## Prompt
Copy out all of the lines below, requests included, and add 54 to every coordinate in the answers. Leave the pictures out of your answer.

## Available data
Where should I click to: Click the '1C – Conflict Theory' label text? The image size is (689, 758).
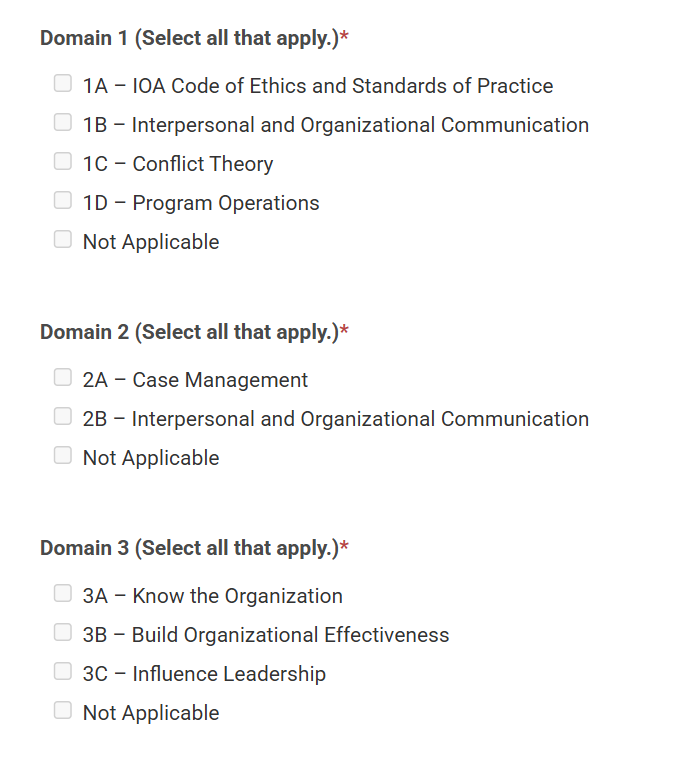point(178,164)
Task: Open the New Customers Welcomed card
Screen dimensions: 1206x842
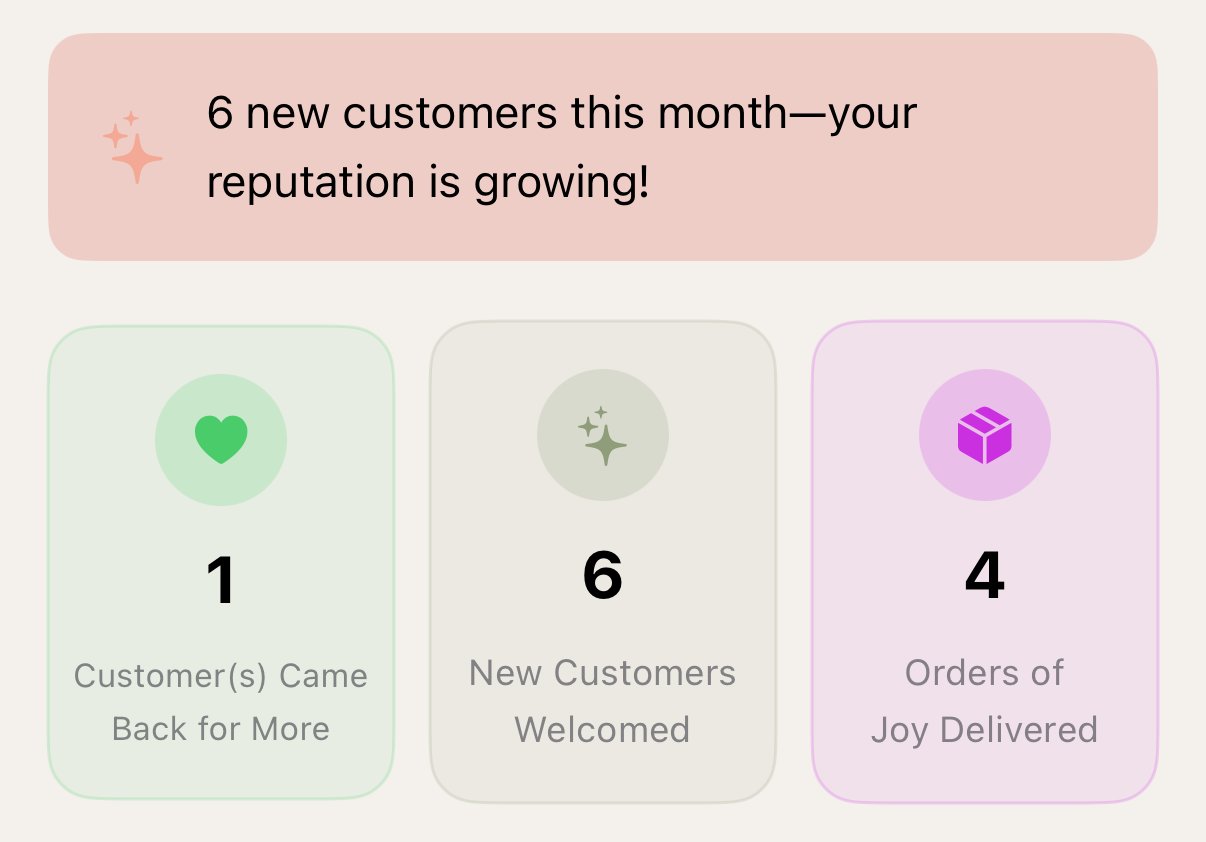Action: (x=603, y=560)
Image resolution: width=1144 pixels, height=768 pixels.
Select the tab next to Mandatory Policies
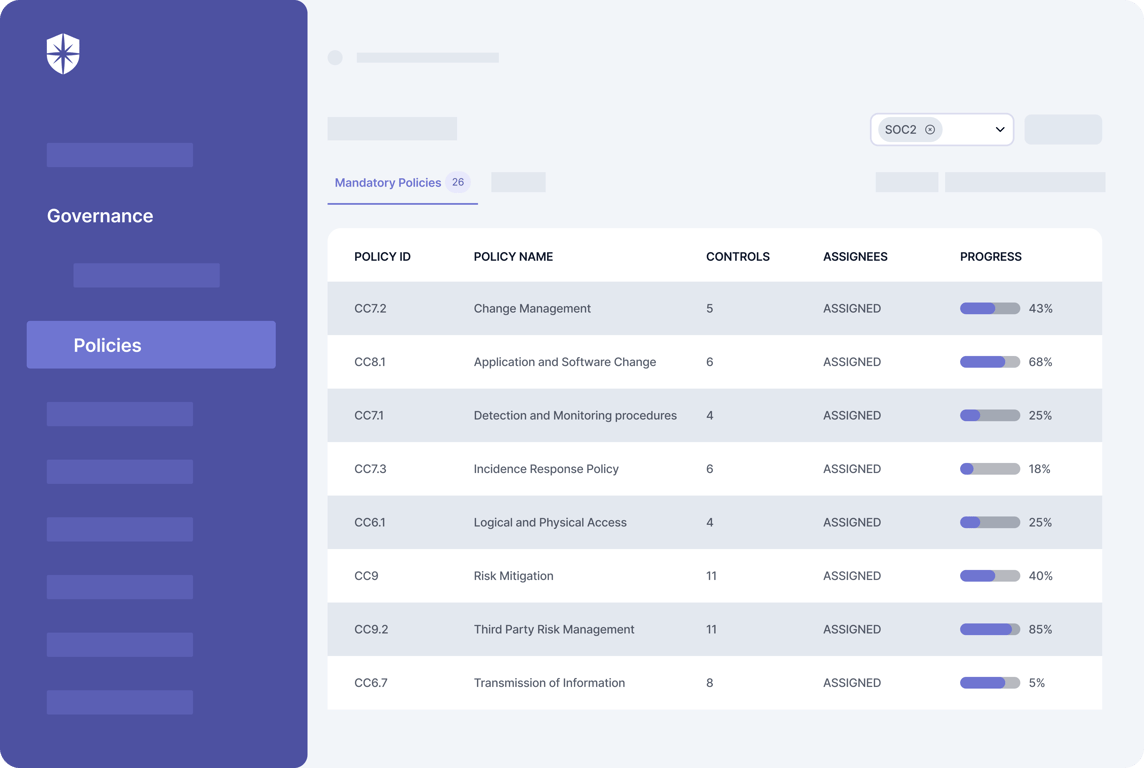pos(518,182)
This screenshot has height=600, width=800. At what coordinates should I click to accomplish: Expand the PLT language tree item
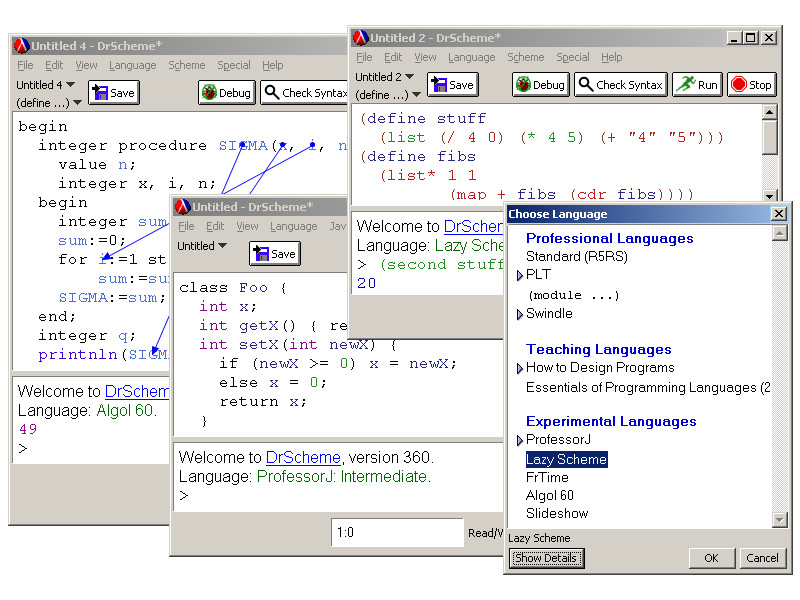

## Answer in full
Where should I click to: Click the '1C – Conflict Theory' label text? The image size is (689, 758).
point(232,218)
Task: Open the New Customers Welcomed card
Screen dimensions: 1206x842
Action: (x=657, y=614)
Image resolution: width=1144 pixels, height=768 pixels.
Select the tab next to Mandatory Policies
pos(572,236)
This screenshot has height=600, width=800. At what coordinates should I click to accomplish: Expand the PLT language tree item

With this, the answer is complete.